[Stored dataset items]
=== Section Start ===

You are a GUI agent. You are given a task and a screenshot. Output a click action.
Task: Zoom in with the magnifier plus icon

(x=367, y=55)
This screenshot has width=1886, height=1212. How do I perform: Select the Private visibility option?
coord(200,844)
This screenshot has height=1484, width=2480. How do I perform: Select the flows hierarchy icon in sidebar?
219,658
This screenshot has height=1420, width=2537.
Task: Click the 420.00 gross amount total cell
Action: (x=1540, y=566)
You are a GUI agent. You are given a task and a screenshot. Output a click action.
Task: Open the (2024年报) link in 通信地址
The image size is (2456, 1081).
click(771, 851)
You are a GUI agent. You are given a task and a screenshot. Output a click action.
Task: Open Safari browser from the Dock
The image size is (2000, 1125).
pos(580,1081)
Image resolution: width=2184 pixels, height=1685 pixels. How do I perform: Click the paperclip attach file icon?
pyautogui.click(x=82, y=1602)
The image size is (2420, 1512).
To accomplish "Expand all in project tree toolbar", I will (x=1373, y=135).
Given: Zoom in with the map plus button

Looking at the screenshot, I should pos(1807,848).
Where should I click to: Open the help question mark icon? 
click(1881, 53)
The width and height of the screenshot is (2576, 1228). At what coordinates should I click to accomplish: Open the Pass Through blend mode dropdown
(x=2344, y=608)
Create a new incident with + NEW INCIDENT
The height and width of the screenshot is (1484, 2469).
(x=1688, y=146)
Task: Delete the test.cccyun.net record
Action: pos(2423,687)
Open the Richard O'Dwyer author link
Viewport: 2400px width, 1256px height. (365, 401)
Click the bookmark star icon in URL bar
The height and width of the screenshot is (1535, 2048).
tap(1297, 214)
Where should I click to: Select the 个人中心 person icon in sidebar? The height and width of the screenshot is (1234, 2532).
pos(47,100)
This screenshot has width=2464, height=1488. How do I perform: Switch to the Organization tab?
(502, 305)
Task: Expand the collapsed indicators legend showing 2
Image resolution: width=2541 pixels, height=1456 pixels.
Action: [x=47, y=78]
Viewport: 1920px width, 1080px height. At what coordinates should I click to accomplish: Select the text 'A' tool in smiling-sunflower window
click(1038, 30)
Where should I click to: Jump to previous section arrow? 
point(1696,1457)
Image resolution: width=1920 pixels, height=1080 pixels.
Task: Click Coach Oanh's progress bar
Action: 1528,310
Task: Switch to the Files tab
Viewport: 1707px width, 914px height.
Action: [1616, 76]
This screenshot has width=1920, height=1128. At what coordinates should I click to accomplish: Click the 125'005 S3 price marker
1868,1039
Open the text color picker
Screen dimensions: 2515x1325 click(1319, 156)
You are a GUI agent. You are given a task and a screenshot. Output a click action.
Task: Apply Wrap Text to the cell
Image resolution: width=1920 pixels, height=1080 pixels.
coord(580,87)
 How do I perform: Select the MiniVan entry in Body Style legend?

=== Section End ===

> [YOUR ASSIGNMENT]
In this exercise, give every record above again exactly.

> [EXERCISE RESPONSE]
You are a GUI agent. You are given a task and a screenshot. Output a click action.
Task: Zoom in with the magnifier plus icon

(x=367, y=55)
This screenshot has width=1886, height=1212. How do I perform: Select the Private visibility option?
coord(200,844)
This screenshot has height=1484, width=2480. How do I perform: Select the flows hierarchy icon in sidebar?
219,658
This screenshot has height=1420, width=2537.
Task: Click the 420.00 gross amount total cell
Action: (x=1540, y=566)
You are a GUI agent. You are given a task and a screenshot. Output a click action.
Task: Open the (2024年报) link in 通信地址
The image size is (2456, 1081).
click(771, 851)
You are a GUI agent. You are given a task and a screenshot. Output a click action.
Task: Open Safari browser from the Dock
The image size is (2000, 1125).
pos(580,1081)
Image resolution: width=2184 pixels, height=1685 pixels. How do I perform: Click the paperclip attach file icon?
pyautogui.click(x=82, y=1602)
The image size is (2420, 1512).
To accomplish "Expand all in project tree toolbar", I will (x=1373, y=135).
Given: Zoom in with the map plus button

Looking at the screenshot, I should pos(1807,848).
Where should I click to: Open the help question mark icon? 
click(1881, 53)
The width and height of the screenshot is (2576, 1228). At what coordinates should I click to accomplish: Open the Pass Through blend mode dropdown
(x=2344, y=608)
Create a new incident with + NEW INCIDENT
The height and width of the screenshot is (1484, 2469).
(x=1688, y=146)
Task: Delete the test.cccyun.net record
Action: pos(2423,687)
Open the Richard O'Dwyer author link
Viewport: 2400px width, 1256px height. (365, 401)
Click the bookmark star icon in URL bar
The height and width of the screenshot is (1535, 2048).
tap(1297, 214)
Where should I click to: Select the 个人中心 person icon in sidebar? The height and width of the screenshot is (1234, 2532).
pos(47,100)
This screenshot has width=2464, height=1488. How do I perform: Switch to the Organization tab?
(502, 305)
Task: Expand the collapsed indicators legend showing 2
Image resolution: width=2541 pixels, height=1456 pixels.
Action: [x=47, y=78]
Viewport: 1920px width, 1080px height. At what coordinates should I click to accomplish: Select the text 'A' tool in smiling-sunflower window
click(1038, 30)
Where should I click to: Jump to previous section arrow? 
point(1696,1457)
Image resolution: width=1920 pixels, height=1080 pixels.
Task: Click Coach Oanh's progress bar
Action: 1528,310
Task: Switch to the Files tab
Viewport: 1707px width, 914px height.
Action: [1616, 76]
This screenshot has width=1920, height=1128. At what coordinates should I click to accomplish: Click the 125'005 S3 price marker
1868,1039
Open the text color picker
Screen dimensions: 2515x1325 click(1319, 156)
You are a GUI agent. You are given a task and a screenshot. Output a click action.
Task: Apply Wrap Text to the cell
Image resolution: width=1920 pixels, height=1080 pixels.
coord(580,87)
 How do I perform: Select the MiniVan entry in Body Style legend?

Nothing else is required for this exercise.